Politique

Libertés et démocratie : des promesses, en attendant les réformes

On ne peut pas dire que le plan d’action du gouvernement, adopté jeudi en Conseil des ministres, manque d’ambition. Y compris en matière de démocratie, des libertés et de la moralisation de la vie publique. C’est peut-être même sur ce volet que les projections du nouveau président de la République et son Premier ministre sont le plus prometteuses.

Les promesses de ce genre, les Algériens ont en entendus à foison depuis au moins trente ans, mais jamais tenues. Faut-il de ce fait mettre d’emblée le discours de la nouvelle équipe dirigeante sur le compte d’une stratégie visant à endormir le hirak pour lui tordre définitivement le cou ? Ou, au contraire, y voir l’expression d’une réelle disposition à entamer un processus d’ouverture ?

Abdelmadjid Tebboune avait, pendant la campagne électorale et dès le lendemain de son élection, pris l’engagement de satisfaire ce qui reste à concrétiser des revendications de la rue. L’action du chef de l’Etat s’inscrit donc dans l’esprit du mouvement avec comme credo l’édification d’une nouvelle République, une Algérie nouvelle.

Comparé au discours des premières semaines au pouvoir de Bouteflika, qui disait presque que le peuple algérien n’était pas suffisamment mûr pour vivre en démocratie, celui de Tebboune est résolument en faveur de l’ouverture et de la démocratisation véritable du pays. Il est vrai que l’ancien président, même mal élu et en déficit de légitimité, n’avait pas de rue bouillonnante à calmer. Pour Tebboune, le plus urgent est de convaincre les Algériens de rester chez eux le vendredi et il est dans l’ordre des choses que certains voient dans ses promesses d’ouverture un discours conjoncturel imposé par la force et la détermination des manifestants.

Mais il reste que jusque-là, il y a au moins une constance dans tout ce qu’a pu dire le chef de l’Etat depuis son élection quant à ses projets politiques. Le hirak est pour lui un mouvement « béni », ses revendications « légitimes » et leur satisfaction n’est qu’une question de temps.

Le plan d’action du gouvernement qui vient d’être divulgué est venu traduire cet engagement en mesures concrètes à mettre en œuvre. Le gouvernement dit faire sienne la « dynamique historique » et le « formidable sursaut, historique, caractérisé par un pacifisme hors du commun » du peuple algérien qui a « exprimé et affirmé sa forte aspiration pour le changement, la démocratie, la justice sociale et l’Etat de droit ».

Une aspiration que le nouveau pouvoir promet de concrétiser à travers la révision de la Constitution et de nombreuses lois qui permettront « un exercice plein des droits et libertés » et garantiront notamment la liberté de réunion et de manifestation, une justice indépendante et moderne, une liberté de la presse et des médias. Le gouvernement promet en outre « la prévention et la lutte sans merci contre la corruption » ainsi que des scrutins honnêtes à travers le renforcement du « caractère inclusif de l’autorité nationale indépendante des élections dans le souci de consolider le processus démocratique du pays ».

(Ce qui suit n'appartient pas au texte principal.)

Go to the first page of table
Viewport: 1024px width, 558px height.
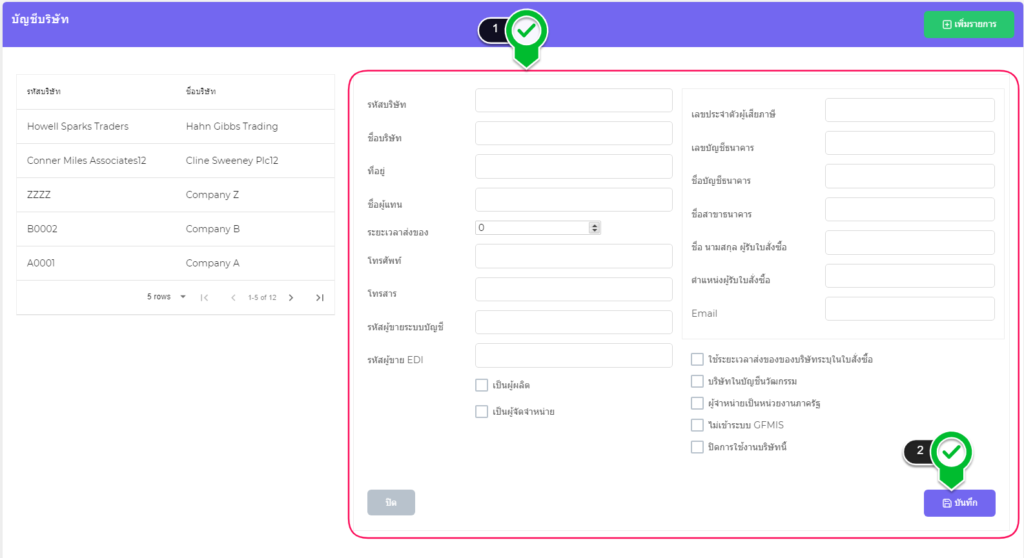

Dans l’immédiat, il est question de procéder à l’apaisement du climat général, tel que réclamé comme préalable à tout processus de sortie de crise. C’est du moins la lecture que l’on peut faire de cet engagement contenu dans le plan d’action : « Conscient que l’apaisement et la stabilité constituent les préalables de la réalisation du projet ambitieux de renouveau engagé par le président de la République, le gouvernement mobilisera toutes ses forces afin de lui assurer les conditions favorables d’une rapide mise en œuvre et de réussite. »

En évoquant l’apaisement, tout le crédit des promesses du président Tebboune est en partie tributaire de cette question. Pour convaincre, le gouvernement doit donner des gages de sa détermination à démocratiser le pays et à rompre avec les pratiques d’un système qui a mené le pays à l’impasse.

Même si des certaines de mesures ont été prises comme la libération de détenus d’opinion, jusque-là, c’est mal parti car rien dans les textes en vigueur n’empêche le gouvernement d’ordonner ne serait-ce que l’arrêt du harcèlement des manifestants et la levée du blocage de la capitale.

Le nouveau président aura du mal à convaincre de sa bonne foi et à susciter un élan d’espoir par les textes annoncés s’il continue à ignorer ceux qu’il a déjà sous la main, sachant que les libertés et droits qu’il promet sont tous garantis par la Constitution et les lois en vigueur.